None may drop tons of Mysis shrimp thrice a day in ocean but you have to admit hundreds of marine organisms die each day in the ocean.
No, most of the filtration is not done by marine plants.
As I understand the question you are asking generally where phosphate goes in the ocean. This can be confusing when we talk about nutrients as a general category, but then treat their removal as a single process. Like, in our tanks nitrogen and phosphorus both source from food, and fuel algae. So we tend to perceive them as the same problem. In this thread, amino acids have also been added as a culprit. But these compounds all behave very differently. They go different places, using very different routes. When thinking of a skimmer, I think it's better to consider all of the waste as organic poop. That's what skimmers remove, because it makes good bubbles. The poop has phos, nitrogen, and amino acids in it. Some poop is good for some coral, too much is bad for coral and grows ugly algae. Some critters like to eat it, and some are picky about whether it is in its turd form or has already decomposed into separate pieces of nitrate and phos.
I would say think of your skimmer as your toilet. No matter what you eat, you can eventually get that waste out of your house using this technology. If you instead tried to poop on your floor and grow all different grasses and trees in the pile, and pour charcoal in it, and purchase worms to aid in the decomposition, you could theoretically eat just enough to poop exactly the amount that your gross ant farm could manage. Your toilet-less house would be a perfect system, a replication of nature. But you'd need a really really big house and we tend to pack fish into our tanks.

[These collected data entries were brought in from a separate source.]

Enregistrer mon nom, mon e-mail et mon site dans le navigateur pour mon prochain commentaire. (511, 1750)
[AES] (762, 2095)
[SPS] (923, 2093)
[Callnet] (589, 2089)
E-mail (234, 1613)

One of the things that makes the ocean different from a tank is the way that calcium structures can capture phosphate. Sooner or later all of that grimey beach sand will make its way out by typhoon or hurricane or slow deposition to the deep ocean pits where it will return to the earths core as magma and travel up to form new mountains. When it does, the phos that bound to it will fertilize coconut trees in Tahiti. This cycle does not occur in our tanks because it requires millennia.